Cellists Kendall Ramseur, of Sons of Serendip, and Laura Metcalf discuss performing on America’s Got Talent, making music during the pandemic, and balancing work and parenthood

Cellist Kendall Ramseur had just stepped onstage at Madison Square Garden with his quartet, Sons of Serendip, to audition for season 9 of America’s Got Talent. This would only be the second time the quartet—whose members, Ramseur (’12), harpist Mason Morton (’12,’15), pianist and guitarist Cordaro Rodriguez (LAW’12), and lead vocalist Micah Christian (STH’12), met at BU—performed together in front of an audience.

“We didn’t know how the group would stand under pressure. I remember us walking out there, and I was terrified,” says Ramseur. But the fear was unfounded. The group’s performance of Keane’s “Somewhere Only We Know” brought audience members to tears and left the program’s celebrity judges in awe. Sons of Serendip wound up making it all the way to the 2014 finals, finishing in fourth place.

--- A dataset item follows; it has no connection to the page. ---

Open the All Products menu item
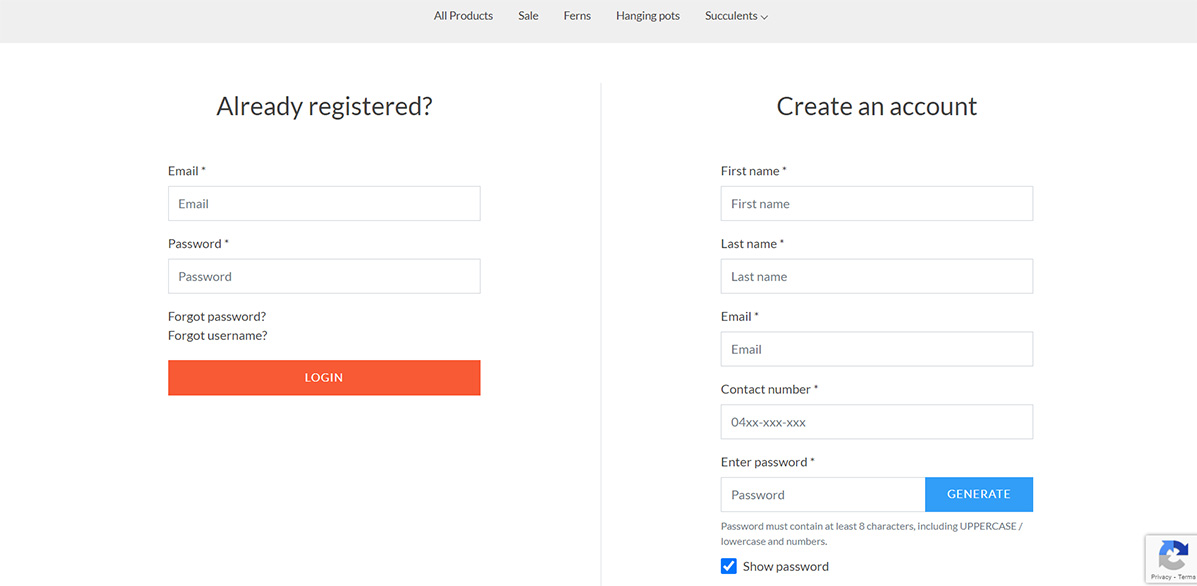Image resolution: width=1197 pixels, height=586 pixels. tap(463, 16)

“Being on the show gave us a greater sense of purpose, like what we’re doing as musicians is making a difference,” says Ramseur, who is based in Cambridge, Mass. “We had no idea that stepping on that stage at Madison Square Garden was going to change the rest of our lives.” Since their TV debut, they’ve made four albums, including the 2015 holiday album Christmas: Beyond the Lights, which the New York Times called “silky beyond reason.”

Laura Metcalf (’04) is a New York–based cellist renowned for her solo and chamber music. She has performed with pop artists like Adele, John Legend, and Cher on late night programs and talk shows, and released her debut solo album, First Day, in 2016, which debuted at #7 on the Billboard classical chart. AllMusic called the album “sunny” and “energetic,” adding that by the end, “the listener is likely to have to be restrained from taking off into the stratosphere.” Metcalf is also part of multiple music projects, including the string quintet Sybarite5 and the cello and drum quartet Break of Reality, with whom she has toured worldwide, and the duo Boyd Meets Girl, with her husband, classical guitarist Rupert Boyd.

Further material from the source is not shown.